Un autre phénomène intéressant en français est que les N'' ne sont pas permis dans certaines positions où on s'attendrait à ce qu'ils soient permis. Considérons la phrase suivante:

    Je crois que Jean connaît Marie.

Ici, Jean est le sujet du verbe connaître dans la phrase enchâssée. A première vue, le fait que la phrase enchâssée ait un sujet dépend du verbe connaître tout comme le fait que Marie soit l'objet direct dépend de ce verbe puisque qu'on ne peut pas avoir:

    * Je crois que Jean vient Marie.

Cette phrase est agrammaticale parce que le verbe venir n'accepte pas un objet direct.

Considérons maintenant une phrase similaire mais différente :

    * Je crois Jean connaît Marie.

Pourquoi cette phrase est-elle agrammaticale ? On sait que le verbe connaître accepte normalement un sujet mais dans ce cas la présence du sujet rend la phrase agrammaticale. Si on élimine ce sujet, elle redevient grammaticale mais avec une interprétation différente :

     Je crois connaître Marie.

La seule différence entre les deux phrases est que, dans la deuxième, le verbe connaître est à l'infinitif, il n'est pas conjugué. On peut donc conclure que seuls les verbes conjugués peuvent avoir un sujet. Malheureusement, ceci n'est pas tout à fait exact. Considérons les deux phrases suivantes:

    J'ai vu l'assiette tomber.
    Il a fait manger la tarte à l'enfant.

Dans les deux phrases nous avons un verbe à l'infinitif et dans les deux phrases ce verbe a un sujet. Dans la première, l'assiette est le sujet de tomber puisque c'est elle qui fait l'action. Dans la deuxième, l'enfant est le sujet de manger puisque que c'est lui qui fait l'action. On peut noter toutefois que ces constructions sont un peu particulières en français; ce ne sont pas des phrases ordinaires. La première ne fonctionne qu'avec une certaine classe de verbes, les  verbes de perception (voir, entendre, sentir, etc.) alors que la deuxième est une  construction causative qui ne fonctionne en général qu'avec les verbes faire et laisser. Il nous faut donc modifier notre interprétation de la raison de l'agrammaticalité de :




    * Je crois Jean connaître Marie.

Puisque la différence entre cette phrase et la première :

    Je crois que Jean connaît Marie.

se situe dans le fait que le verbe soit conjugué ou non, on dira que la présence d'un sujet est permise, normalement, par la présence d'un Temps dans la phrase. En fait c'est le Temps qui permet à un verbe d'avoir un sujet; ce n'est pas une propriété du verbe lui-même. Puisque le Temps appartient à la phrase, la présence d'un sujet est une propriété de la phrase.

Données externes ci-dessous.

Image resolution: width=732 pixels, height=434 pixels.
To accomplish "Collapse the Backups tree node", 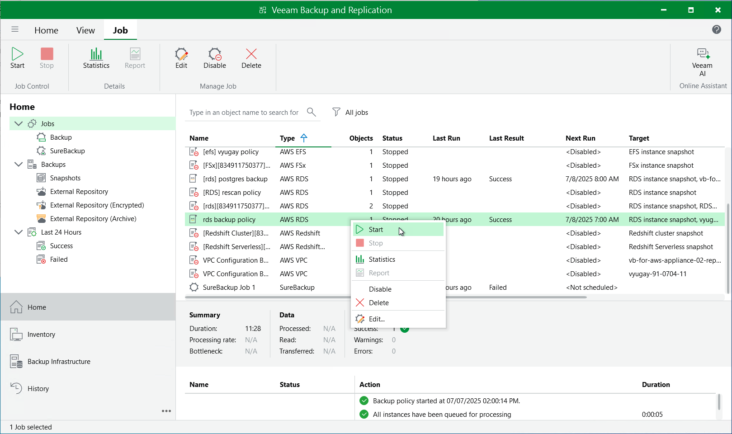I will pyautogui.click(x=18, y=164).
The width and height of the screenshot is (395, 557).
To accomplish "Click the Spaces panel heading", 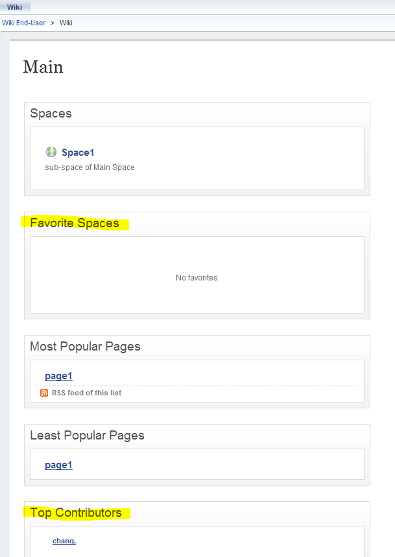I will pos(51,114).
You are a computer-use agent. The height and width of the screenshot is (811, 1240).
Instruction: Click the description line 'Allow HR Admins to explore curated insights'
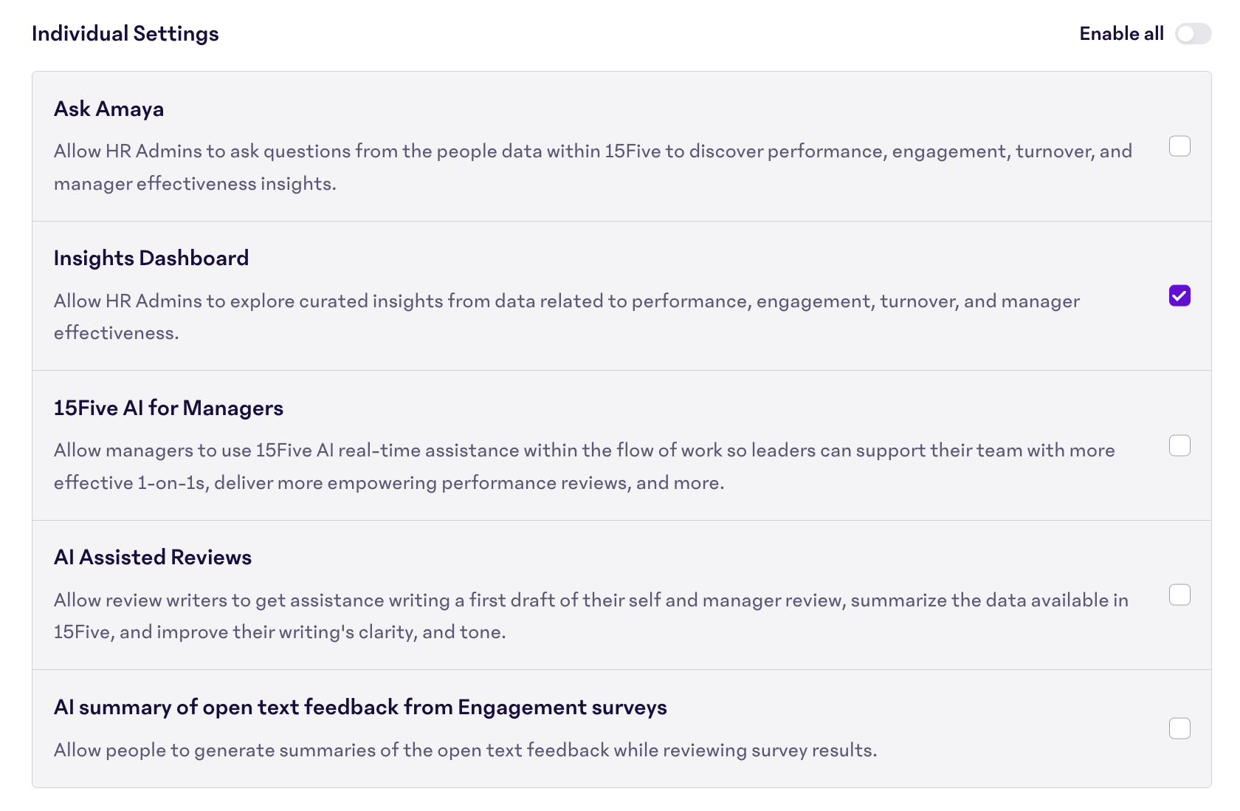click(x=566, y=301)
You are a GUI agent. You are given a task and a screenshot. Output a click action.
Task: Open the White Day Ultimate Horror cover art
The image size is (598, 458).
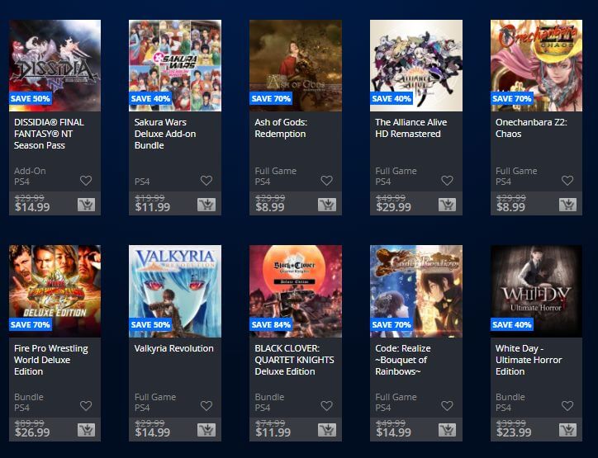pyautogui.click(x=536, y=291)
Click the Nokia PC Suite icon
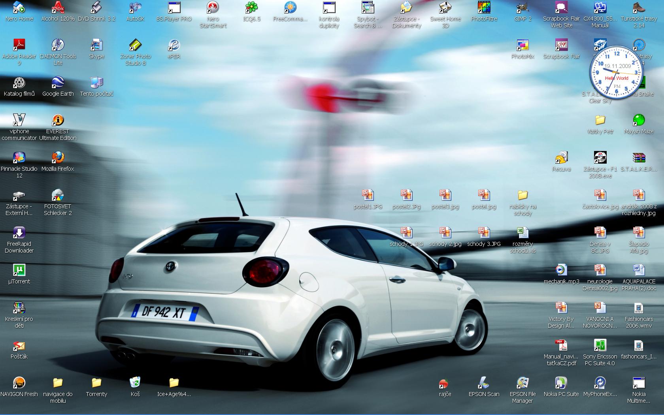This screenshot has height=415, width=664. [561, 383]
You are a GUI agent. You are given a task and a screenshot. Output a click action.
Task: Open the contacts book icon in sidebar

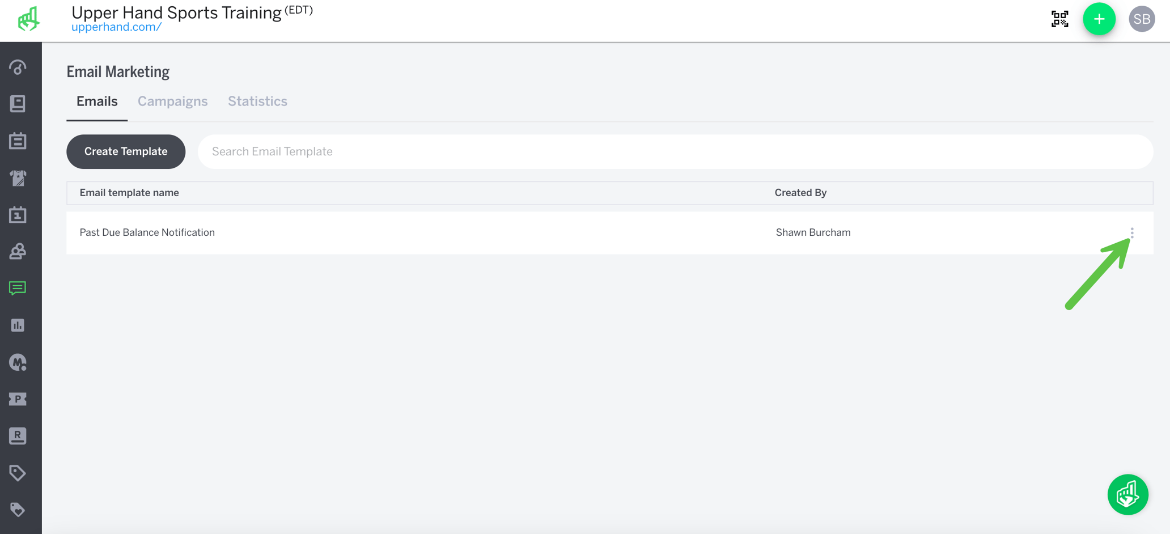18,104
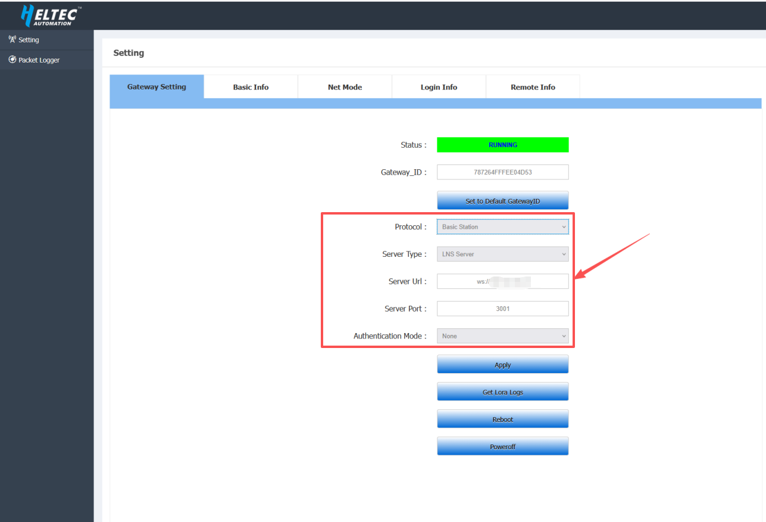Expand the Protocol dropdown

[502, 227]
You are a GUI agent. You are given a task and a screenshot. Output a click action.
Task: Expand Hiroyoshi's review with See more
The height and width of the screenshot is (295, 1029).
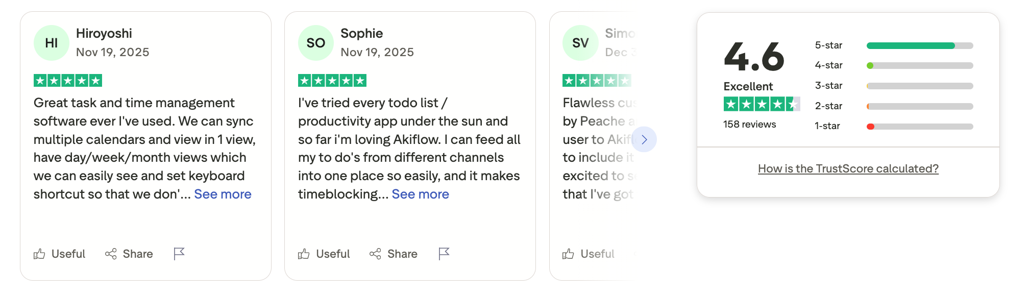223,194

La question est maintenant de déterminer pourquoi la présence d'un Temps permet la présence d'un sujet et pourquoi son absence force l'absence d'un sujet.

La façon la plus simple de répondre à cette question est d'avoir recours au concept de cas. Faisons donc l'hypothèse que le cas sujet (ou nominatif) dans une phrase est donné par le Temps. Nous dirons donc que dans:

    Je crois que Jean connaît Marie.

Jean a le cas sujet et que celui-ci est donné par le Temps. La présence d'un Temps est indiquée par le fait que le verbe soit conjugué. Par contre, dans la phrase:

    * Je crois Jean connaître Marie.

il n'y a pas de Temps puisque le verbe est à l'infinitif. S'il n'y a pas de Temps, il n'y a pas non plus de cas sujet et s'il n'y a pas de cas sujet alors il ne peut pas y avoir un N'' sujet. Dans l'autre phrase, le verbe est conjugué; il y a donc un Temps, un cas sujet donné à Jean et la phrase est grammaticale.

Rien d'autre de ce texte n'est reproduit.